Is possible to do that?
This is anti-pattern in DynamoDB which is build to scale across many partitions/shards/servers. DynamoDB does not support auto-increment primary keys due to scaling limitations and cannot be guaranteed across multiple servers.
Better option is to assemble primary key from multiple indices. Primary key can be up to 2048 bytes. There are few options:
Use UUID as your key - possibly time based UUID which makes it unique, evenly distributed and carries time value
Use randomly generated number or timestamp + random (possibly bit-shifting) like: ts << 12 + random_number
Use another service or DynamoDB itself to generate incremental unique id (requires extra call)
Following code will auto-increment counter in DynamoDB and then you can use it as primary key.

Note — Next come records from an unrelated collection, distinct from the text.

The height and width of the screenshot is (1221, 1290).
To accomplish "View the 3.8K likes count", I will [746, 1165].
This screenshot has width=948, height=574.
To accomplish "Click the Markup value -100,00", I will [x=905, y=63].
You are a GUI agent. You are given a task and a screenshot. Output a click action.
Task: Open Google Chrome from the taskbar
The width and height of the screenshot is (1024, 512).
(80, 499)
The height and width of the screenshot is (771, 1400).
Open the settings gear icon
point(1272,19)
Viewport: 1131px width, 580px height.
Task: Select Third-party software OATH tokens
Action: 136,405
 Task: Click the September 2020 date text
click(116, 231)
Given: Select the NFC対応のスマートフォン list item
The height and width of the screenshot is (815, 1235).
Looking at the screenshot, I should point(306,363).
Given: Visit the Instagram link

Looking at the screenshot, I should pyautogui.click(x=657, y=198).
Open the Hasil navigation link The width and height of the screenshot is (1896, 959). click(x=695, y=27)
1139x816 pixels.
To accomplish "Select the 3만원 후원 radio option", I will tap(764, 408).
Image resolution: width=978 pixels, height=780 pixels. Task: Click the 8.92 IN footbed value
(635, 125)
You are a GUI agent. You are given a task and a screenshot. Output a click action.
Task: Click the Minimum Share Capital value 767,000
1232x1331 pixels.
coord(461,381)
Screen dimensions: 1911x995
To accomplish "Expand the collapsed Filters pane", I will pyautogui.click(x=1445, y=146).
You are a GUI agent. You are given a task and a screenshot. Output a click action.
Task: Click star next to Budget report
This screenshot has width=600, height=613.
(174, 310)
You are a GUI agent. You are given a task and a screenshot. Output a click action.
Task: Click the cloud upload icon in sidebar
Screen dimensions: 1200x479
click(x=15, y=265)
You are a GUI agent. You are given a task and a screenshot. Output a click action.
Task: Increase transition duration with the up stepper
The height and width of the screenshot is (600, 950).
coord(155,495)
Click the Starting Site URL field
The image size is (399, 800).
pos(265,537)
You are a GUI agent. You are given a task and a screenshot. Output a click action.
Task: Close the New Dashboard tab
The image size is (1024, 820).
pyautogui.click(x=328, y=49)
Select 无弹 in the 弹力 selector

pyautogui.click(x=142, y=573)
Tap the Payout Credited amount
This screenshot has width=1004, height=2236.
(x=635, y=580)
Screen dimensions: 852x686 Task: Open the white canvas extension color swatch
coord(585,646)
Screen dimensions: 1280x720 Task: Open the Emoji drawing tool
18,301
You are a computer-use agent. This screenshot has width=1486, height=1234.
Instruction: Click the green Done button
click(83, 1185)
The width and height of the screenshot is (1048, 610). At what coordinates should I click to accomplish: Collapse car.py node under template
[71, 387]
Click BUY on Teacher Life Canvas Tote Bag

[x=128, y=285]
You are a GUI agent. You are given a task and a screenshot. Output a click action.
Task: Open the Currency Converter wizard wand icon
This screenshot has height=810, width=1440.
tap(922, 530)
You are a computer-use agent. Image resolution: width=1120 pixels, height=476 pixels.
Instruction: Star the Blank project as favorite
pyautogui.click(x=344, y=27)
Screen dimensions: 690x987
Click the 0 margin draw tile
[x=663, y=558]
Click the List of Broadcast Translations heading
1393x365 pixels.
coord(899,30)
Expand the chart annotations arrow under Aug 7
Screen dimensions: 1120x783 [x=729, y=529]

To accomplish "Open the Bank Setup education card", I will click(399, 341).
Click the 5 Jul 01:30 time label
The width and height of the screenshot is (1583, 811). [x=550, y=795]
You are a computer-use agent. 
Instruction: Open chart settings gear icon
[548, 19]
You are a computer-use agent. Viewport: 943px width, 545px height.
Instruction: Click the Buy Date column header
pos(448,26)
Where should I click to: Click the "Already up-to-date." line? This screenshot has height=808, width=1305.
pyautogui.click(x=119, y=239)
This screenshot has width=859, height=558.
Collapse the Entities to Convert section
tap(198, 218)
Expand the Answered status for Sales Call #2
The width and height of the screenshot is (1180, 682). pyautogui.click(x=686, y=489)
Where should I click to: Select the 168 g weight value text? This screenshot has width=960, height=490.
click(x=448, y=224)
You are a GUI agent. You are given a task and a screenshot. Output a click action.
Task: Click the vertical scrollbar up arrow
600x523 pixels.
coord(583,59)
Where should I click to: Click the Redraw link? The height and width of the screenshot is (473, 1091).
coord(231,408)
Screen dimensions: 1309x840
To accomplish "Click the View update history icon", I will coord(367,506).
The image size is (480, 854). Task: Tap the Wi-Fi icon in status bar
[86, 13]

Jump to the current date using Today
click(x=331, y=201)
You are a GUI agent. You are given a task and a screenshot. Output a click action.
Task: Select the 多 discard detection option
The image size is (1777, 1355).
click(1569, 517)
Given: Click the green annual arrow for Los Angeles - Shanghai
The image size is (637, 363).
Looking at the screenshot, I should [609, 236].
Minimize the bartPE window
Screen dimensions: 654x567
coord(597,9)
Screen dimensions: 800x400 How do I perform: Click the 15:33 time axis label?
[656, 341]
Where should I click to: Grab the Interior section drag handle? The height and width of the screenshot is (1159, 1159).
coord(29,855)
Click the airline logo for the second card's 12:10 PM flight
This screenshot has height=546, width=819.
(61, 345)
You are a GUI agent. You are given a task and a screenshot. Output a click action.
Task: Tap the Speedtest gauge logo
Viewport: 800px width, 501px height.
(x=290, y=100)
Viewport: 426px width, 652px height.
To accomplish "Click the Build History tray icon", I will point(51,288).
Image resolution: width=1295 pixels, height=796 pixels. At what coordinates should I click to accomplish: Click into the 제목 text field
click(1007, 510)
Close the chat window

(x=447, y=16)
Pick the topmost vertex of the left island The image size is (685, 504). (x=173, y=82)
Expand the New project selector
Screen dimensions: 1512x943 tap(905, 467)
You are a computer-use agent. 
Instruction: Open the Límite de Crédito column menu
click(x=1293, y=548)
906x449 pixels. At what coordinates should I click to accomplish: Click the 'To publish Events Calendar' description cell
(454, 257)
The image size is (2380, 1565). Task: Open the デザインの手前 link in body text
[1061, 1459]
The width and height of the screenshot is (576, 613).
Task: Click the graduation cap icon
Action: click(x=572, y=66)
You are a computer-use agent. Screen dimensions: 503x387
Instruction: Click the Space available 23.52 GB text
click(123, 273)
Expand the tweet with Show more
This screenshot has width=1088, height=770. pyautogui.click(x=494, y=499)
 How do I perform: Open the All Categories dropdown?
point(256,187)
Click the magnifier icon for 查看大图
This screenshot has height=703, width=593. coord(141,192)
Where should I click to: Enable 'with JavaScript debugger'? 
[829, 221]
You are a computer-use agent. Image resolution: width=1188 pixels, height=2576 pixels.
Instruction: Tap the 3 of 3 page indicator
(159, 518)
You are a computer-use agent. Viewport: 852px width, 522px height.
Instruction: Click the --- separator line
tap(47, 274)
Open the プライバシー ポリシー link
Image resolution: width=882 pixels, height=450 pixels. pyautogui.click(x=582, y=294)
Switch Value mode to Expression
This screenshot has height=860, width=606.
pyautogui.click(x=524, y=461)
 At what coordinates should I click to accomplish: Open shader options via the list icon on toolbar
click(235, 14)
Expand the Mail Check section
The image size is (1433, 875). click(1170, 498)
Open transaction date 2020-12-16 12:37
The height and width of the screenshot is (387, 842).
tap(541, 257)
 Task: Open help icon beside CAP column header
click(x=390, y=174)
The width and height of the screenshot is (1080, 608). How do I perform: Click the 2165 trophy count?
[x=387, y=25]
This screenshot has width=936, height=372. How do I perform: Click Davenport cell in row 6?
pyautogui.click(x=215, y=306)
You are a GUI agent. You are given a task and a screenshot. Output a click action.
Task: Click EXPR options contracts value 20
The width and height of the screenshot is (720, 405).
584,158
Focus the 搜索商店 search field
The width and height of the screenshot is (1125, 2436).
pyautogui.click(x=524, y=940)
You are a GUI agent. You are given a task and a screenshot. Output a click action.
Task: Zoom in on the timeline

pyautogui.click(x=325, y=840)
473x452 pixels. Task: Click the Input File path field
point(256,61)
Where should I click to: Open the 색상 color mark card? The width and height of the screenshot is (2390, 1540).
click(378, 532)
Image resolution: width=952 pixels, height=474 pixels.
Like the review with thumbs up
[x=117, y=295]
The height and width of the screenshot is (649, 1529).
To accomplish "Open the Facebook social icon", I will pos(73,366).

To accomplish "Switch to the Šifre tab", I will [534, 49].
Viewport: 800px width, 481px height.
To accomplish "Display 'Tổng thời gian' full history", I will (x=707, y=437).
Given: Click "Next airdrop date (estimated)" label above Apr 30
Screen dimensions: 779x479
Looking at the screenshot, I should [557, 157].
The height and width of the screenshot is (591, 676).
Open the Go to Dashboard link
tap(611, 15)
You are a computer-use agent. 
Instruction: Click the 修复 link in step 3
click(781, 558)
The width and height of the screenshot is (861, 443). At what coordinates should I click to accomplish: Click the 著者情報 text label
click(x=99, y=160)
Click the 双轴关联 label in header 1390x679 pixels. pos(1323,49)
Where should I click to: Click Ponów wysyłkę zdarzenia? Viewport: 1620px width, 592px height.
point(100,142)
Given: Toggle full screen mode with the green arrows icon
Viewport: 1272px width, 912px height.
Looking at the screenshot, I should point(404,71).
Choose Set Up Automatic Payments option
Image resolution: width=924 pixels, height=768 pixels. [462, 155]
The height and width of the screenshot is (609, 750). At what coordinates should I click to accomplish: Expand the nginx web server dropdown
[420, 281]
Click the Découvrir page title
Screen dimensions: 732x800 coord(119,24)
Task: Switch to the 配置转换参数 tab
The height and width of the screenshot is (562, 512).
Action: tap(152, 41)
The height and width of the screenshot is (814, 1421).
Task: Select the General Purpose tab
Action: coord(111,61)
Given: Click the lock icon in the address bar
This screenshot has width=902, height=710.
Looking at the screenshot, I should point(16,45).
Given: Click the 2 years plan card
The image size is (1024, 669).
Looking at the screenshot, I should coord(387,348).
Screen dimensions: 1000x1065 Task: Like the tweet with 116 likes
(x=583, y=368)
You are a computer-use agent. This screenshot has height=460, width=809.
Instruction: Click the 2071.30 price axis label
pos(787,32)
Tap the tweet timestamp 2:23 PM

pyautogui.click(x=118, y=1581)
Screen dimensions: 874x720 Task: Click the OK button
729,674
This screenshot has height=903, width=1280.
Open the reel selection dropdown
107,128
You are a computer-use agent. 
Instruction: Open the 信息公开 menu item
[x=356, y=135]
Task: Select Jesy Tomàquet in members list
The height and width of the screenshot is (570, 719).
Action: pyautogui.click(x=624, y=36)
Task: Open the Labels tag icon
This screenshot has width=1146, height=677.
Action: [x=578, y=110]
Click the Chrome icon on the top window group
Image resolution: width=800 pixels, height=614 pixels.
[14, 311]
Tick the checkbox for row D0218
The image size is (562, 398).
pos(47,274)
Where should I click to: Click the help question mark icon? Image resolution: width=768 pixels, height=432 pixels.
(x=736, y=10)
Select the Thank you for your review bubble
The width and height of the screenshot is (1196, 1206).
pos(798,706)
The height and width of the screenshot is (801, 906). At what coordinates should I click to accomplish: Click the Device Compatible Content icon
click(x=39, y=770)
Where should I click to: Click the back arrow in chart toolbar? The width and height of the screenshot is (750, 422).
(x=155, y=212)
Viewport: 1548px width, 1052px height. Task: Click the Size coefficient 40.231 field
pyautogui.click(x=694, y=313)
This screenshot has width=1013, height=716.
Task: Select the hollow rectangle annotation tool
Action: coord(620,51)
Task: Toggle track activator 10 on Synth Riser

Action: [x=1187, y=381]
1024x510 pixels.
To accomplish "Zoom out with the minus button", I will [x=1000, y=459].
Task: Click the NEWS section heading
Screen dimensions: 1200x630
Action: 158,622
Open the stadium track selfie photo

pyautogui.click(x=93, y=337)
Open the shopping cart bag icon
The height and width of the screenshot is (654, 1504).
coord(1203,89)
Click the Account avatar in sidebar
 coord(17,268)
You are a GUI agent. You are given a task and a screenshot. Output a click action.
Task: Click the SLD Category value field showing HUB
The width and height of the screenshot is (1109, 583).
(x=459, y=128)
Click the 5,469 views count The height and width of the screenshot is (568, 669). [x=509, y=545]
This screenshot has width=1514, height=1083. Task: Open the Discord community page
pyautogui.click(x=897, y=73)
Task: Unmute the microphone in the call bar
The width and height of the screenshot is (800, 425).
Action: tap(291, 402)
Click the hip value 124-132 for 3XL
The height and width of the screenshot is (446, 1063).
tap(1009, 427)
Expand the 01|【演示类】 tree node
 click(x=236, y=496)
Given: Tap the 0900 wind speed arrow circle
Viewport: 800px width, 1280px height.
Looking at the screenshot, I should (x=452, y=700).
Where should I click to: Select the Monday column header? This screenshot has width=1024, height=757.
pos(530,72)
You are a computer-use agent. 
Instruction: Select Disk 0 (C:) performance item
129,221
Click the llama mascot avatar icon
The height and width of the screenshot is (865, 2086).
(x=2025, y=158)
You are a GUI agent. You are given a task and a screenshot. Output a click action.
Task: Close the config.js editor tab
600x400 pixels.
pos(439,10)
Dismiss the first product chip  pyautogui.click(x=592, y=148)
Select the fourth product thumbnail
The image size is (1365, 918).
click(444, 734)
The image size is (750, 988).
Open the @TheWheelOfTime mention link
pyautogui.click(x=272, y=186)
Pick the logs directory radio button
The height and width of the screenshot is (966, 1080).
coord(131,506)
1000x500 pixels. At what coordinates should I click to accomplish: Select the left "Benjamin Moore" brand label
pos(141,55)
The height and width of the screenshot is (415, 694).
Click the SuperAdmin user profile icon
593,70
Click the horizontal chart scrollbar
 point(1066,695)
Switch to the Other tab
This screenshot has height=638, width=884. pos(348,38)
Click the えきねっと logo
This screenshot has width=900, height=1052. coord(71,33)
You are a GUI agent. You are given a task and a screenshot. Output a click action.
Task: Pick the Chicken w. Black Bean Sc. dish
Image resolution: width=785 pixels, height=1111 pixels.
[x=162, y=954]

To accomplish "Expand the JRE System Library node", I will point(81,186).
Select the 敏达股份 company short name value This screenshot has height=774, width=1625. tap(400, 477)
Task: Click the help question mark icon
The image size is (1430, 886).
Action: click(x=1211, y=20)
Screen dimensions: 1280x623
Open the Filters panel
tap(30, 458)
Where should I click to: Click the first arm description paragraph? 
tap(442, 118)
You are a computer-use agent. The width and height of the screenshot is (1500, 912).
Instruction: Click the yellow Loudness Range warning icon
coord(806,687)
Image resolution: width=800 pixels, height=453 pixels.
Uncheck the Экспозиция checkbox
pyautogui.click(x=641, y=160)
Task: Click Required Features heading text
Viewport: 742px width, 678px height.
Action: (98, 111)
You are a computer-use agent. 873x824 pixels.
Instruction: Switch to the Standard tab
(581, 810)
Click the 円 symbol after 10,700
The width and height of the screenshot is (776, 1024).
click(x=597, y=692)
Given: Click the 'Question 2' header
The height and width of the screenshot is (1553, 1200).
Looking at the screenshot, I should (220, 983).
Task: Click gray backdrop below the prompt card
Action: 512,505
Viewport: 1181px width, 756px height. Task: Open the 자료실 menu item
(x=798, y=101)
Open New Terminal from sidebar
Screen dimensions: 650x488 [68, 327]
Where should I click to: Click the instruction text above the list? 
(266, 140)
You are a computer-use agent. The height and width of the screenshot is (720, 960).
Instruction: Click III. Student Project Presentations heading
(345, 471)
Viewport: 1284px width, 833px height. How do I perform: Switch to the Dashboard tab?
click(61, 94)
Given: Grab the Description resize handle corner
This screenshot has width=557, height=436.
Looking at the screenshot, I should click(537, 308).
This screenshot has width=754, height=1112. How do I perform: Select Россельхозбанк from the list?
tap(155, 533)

var documentClient = new AWS.DynamoDB.DocumentClient();
var params = {
TableName: 'sampletable',
Key: { HashKey : 'counters' },
UpdateExpression: 'ADD #a :x',
ExpressionAttributeNames: {'#a' : "counter_field"},
ExpressionAttributeValues: {':x' : 1},
ReturnValues: "UPDATED_NEW" // ensures you get value back
};
documentClient.update(params, function(err, data) {});
// once you get new value, use it as your primary key
My personal favorite is using timestamp + random inspired by Instagram's Sharding ID generation at http://instagram-engineering.tumblr.com/post/10853187575/sharding-ids-at-instagram
Following function will generate id for a specific shard (provided as parameter). This way you can have unique key, which is assembled from timestamp, shard no. and some randomness (0-512).
var CUSTOMEPOCH = 1300000000000; // artificial epoch
function generateRowId(shardId /* range 0-64 for shard/slot */) {
var ts = new Date().getTime() - CUSTOMEPOCH; // limit to recent
var randid = Math.floor(Math.random() * 512);
ts = (ts * 64); // bit-shift << 6
ts = ts + shardId;
return (ts * 512) + randid;
}
var newPrimaryHashKey = "obj_name:" + generateRowId(4);
// output is: "obj_name:8055517407349240"
DynamoDB doesn't provide this out of the box. You can generate something in your application such as UUIDs that "should" be unique enough for most systems.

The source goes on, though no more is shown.